→ **Extract to read**
>> begin

I was standing on a hovering platform in mid-air with a big 'SASUKE' sign behind me. I walked over to the edge and realized that there was no floor beneath me and I was even hundreds of feet above the clouds. I looked back up and suddenly there was a floating audience sitting on hoverbikes and flying around me. A voice came from no where and said, "Our next contestant on Ninja Warrior is an eighteen year old college student known only as Kenseiko. Will this challenger be able to beat our new course?"

An obsticle course appeared in front of me and the floor beneath me bagan flickering. I ran forward and grabbed onto the monkey bars just before the platform fell to the earth. After that I went through the courses with people on hoverbikes flying around to watch me. Throughout the whole thing I felt like I was going to die and my palms kept sweating made only worse by the fact that most of the obsticles I had to face were the ones where you were hanging and could only use your hands to hold you up. And the spider climb... that was the worst one of them all.

Eventually though I finally made it to the fourth level of the course. Instead of the tower that you have to rope climb up, there was a beanstalk that came all the way from below the clouds. I grabbed onto it for dear life and as the fourth course started, the top of the beanstalk was lit on fire which started rapidly coming downwards. I climbed downwards like hell for a few hundred feet. By the time I got to under the clouds I saw that directly below on the surface was nothing but water. I kept climbing down and down but the fire was catching up to me and soon it got so close to me that it was singing my hair. Finally I just had to jump away from the stalk and when I did I fell straight down and hit the ocean below with a belly flop. The impact shook me awake.

----------


## Hercuflea

I dont know if this counts because i wasnt completely "asleep"

this was during a faild WILD

i was in the stage after the heaviness sets in, and sort of semi-paralyzed, so i started to create dreamscapes to hopefully get into the dream state, and i went outside of some country house i have never been to and remember to climb a beanstalk.  So poof, there's a beanstalk there for me to climb.  I climb and climb and climb until i get to i'd say about 1000 feet in the air.  I look around and there are scattered clouds and one or two airplanes flying.  One flies right beside me and knocks me back down the stalk.  But before i fall back to the ground i grab back hold of the stalk and climb back to the top.  I can see everything around me, farms, mostly country-style setting, and then randomly this reindeer with sharp teeth jumps out of nowhere and tries to attack me, but i dodge it.  

I dont remember what happens next, but i remember i went on to blast open doors and ride in a falling house, and attack a city in a desert with a medieval army while being completely on fire. 

But once again, i wasnt fully asleep so i dont know if that counts?

----------


## Hercuflea

can someone tell me if i passed or not

----------


## ninja9578

Oops, sorry, it counted  :smiley:

----------


## Hercuflea

so how come im not yellow

----------


## ninja9578

I'm not sure, you should be yellow by now  ::?:

----------


## Bethany

I did it, I did it, I did it... yay

It was a WILD. (I think)... I was trying a WBTB but I thought I had fallen asleep... anyway... a dreamscene formed.

>> end

→ **What is asked**
A – Copy the stretch of the dream forum thread from "this was during" through "i dodge it.".
B – List every distinct username that appears as a post heading in the dream forum thread.
The material after this point comes from a separate source.

→ **Data excerpt**
>> begin

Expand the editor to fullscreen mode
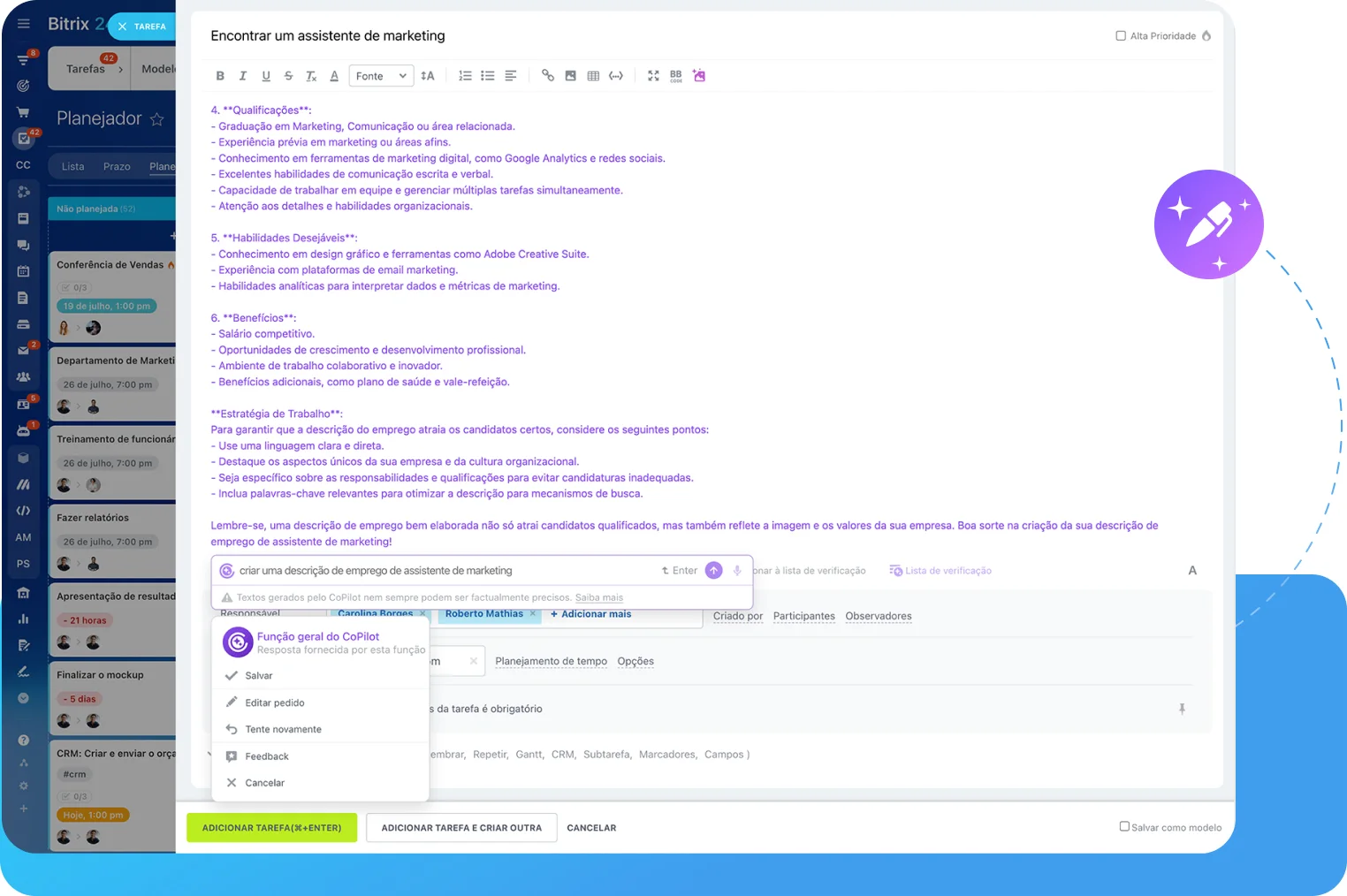Viewport: 1347px width, 896px height. click(x=653, y=75)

>> end

→ **Solutions for each task**
A –
this was during a faild WILD

i was in the stage after the heaviness sets in, and sort of semi-paralyzed, so i started to create dreamscapes to hopefully get into the dream state, and i went outside of some country house i have never been to and remember to climb a beanstalk.  So poof, there's a beanstalk there for me to climb.  I climb and climb and climb until i get to i'd say about 1000 feet in the air.  I look around and there are scattered clouds and one or two airplanes flying.  One flies right beside me and knocks me back down the stalk.  But before i fall back to the ground i grab back hold of the stalk and climb back to the top.  I can see everything around me, farms, mostly country-style setting, and then randomly this reindeer with sharp teeth jumps out of nowhere and tries to attack me, but i dodge it.

B – Hercuflea, ninja9578, Bethany